Here’s what you need…

  • 2 pounds lean, organic, grass-fed ground beef
  • 1 pound lean, sweet turkey sausage
  • 4 celery stalks, diced
  • 1 yellow onion, diced
  • 3 carrots, diced
  • 3 omega-3, eggs
  • 1/2 cup almond meal
  • 2 Tablespoons dried oregano
  • 1 teaspoon garlic powder
  • dash of salt and pepper
  • Optional: handful of olives

Sauce

  • 14.5 oz can diced tomatoes
  • 1 can tomato paste
  • splash of white wine
  • 2 cups fresh basil, chopped
  • 6 garlic cloves, chopped
  • dash of salt and pepper

Noodles

    1 spaghetti squash
  1. Preheat oven to 375 degrees F. Wash spaghetti squash and poke all over with a knife. Place directly on the middle oven rack and bake for 1 hour. Remove from oven and allow to cool. Once cooled, slice in half and remove the seeds. Scoop the spaghetti squash strands out with a large spoon, set aside in a bowl.
  2. Throw all of the meatball ingredients into a large bowl and mix with your hands. Form into large, golf ball sized meatballs.
  3. Combine all of the sauce ingredients into a medium bowl and mix well.
  4. Cook with Crockpot: Place the meatballs in your slow cooker. Cover with the sauce and cook on low for 6-8 hours. OR Cook with stovetop: Place meatballs in a large pot. Cover with sauce and cook, covered, over low heat for 2-3 hours.
  5. Place a scoop of spaghetti squash noodles on each plate, top with meatballs and some sauce and then throw on a few olives.

Nutritional Analysis: One serving equals:  266 calories, 12g fat, 426mg sodium, 14g carbohydrate, 4g fiber, and 26g protein

Zucchini Cakes
It’s zucchini season and I’ve got a fantastic, healthy recipe for zucchini cakes that I know you’ll love. Serve these guilt-free cakes with a side of lean protein for a well balanced, fitness meal.Servings: 8

Here’s what you need:

  • 1 tsp olive oil
  • 1 small yellow onion, grated
  • 1 garlic clove
  • 2 cups grated Zucchini
  • ½ tsp salt
  • 2 eggs
  • ¼ cup coconut flour
  • 2 Tablespoons flax meal
  • ½ tsp baking powder
  • Non-Fat Plain Greek Yogurt
  • Sweet Paprika
  1. Heat half of the olive oil in a large skillet. Sauté the onion and garlic for 2 minutes, then set aside.
  2. Place grated zucchini in a colander, sprinkle with the salt and allow to sit in the sink for 10 minutes.
  3. Use a clean paper towel to squeeze excess water from the zucchini.
  4. In a medium sized bowl whisk the eggs. Add the coconut flour, flax and baking powder. Add the onions and zucchini.
  5. Place the remaining olive oil in a large skillet over medium heat. Drop the dough in heaping Tablespoons, press down with a fork. Cook each side for 3 minutes or until golden. Enjoy!
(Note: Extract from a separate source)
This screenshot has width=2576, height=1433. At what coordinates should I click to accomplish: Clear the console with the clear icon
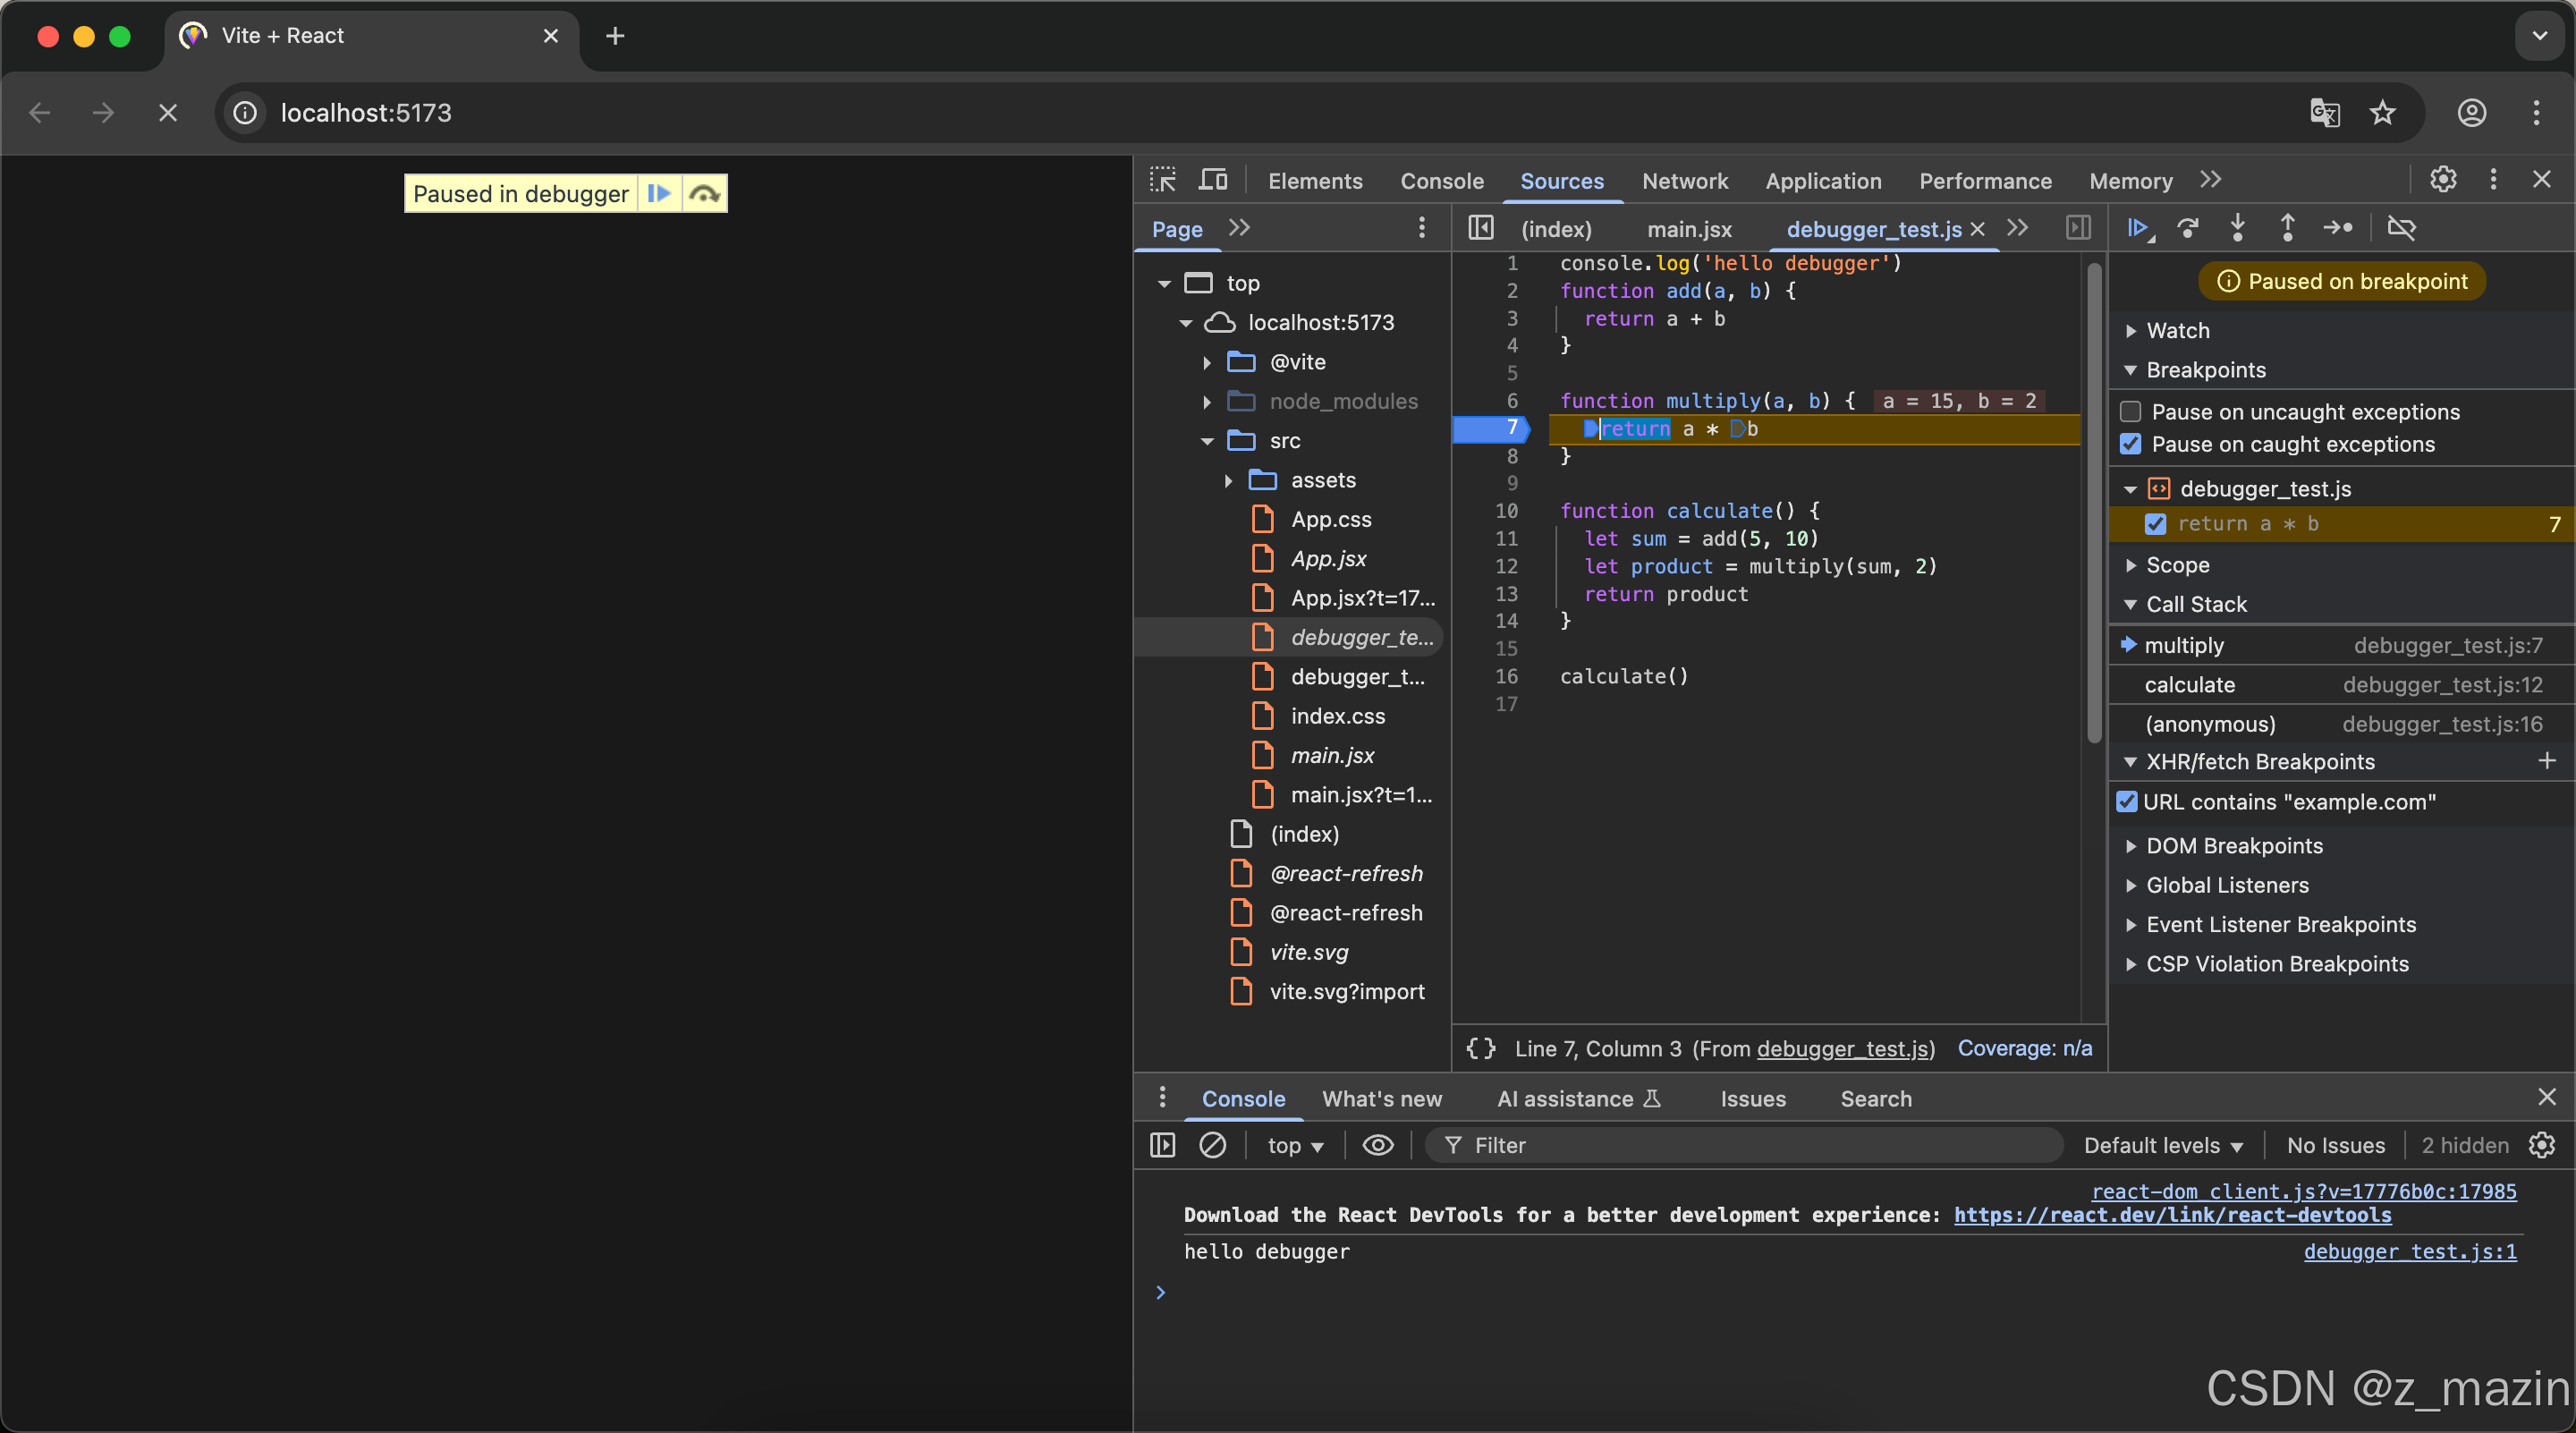click(1212, 1145)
Nutritional Analysis: One serving equals 51 calories, 2.7g fat, 188mg sodium, 4g carbohydrate, 2g fiber, and 3g protein

Sweet & Tangy Grilled Chicken
Serve this delicious grilled chicken at your next barbecue. The honey-mustard glaze has a wonderful tangy flavor. Remember to add healthy side dishes for a summer meal that will satisfy without weighing you down.Servings: 6

Here’s what you need:

  • 4 Tablespoons honey
  • 4 Tablespoons spicy mustard
  • 1 teaspoon grated lemon peel
  • 2 teaspoons low-sodium soy sauce
  • ½ teaspoon minced garlic
  • 6 boneless, skinless chicken breasts
  1. Pre-heat your grill. If using coals, heat until the coals turn gray and there are no longer strong flames, 35-45 minutes.
  2. Combine honey, mustard, lemon peel, soy sauce and garlic. Mix well. Reserve a few tablespoons of the sauce. Add chicken and marinate in the refrigerator for 40 minutes.
  3. Cook the chicken 5 to 6 minutes per side. Brush with the reserved sauce, and continue cooking for an additional 3 to 4 minutes per side, until chicken registers 170 degrees F on a meat thermometer.

Nutritional Analysis: One serving equals 183 calories, 2g fat, 13g carbohydrate, 0g fiber, and 28g protein.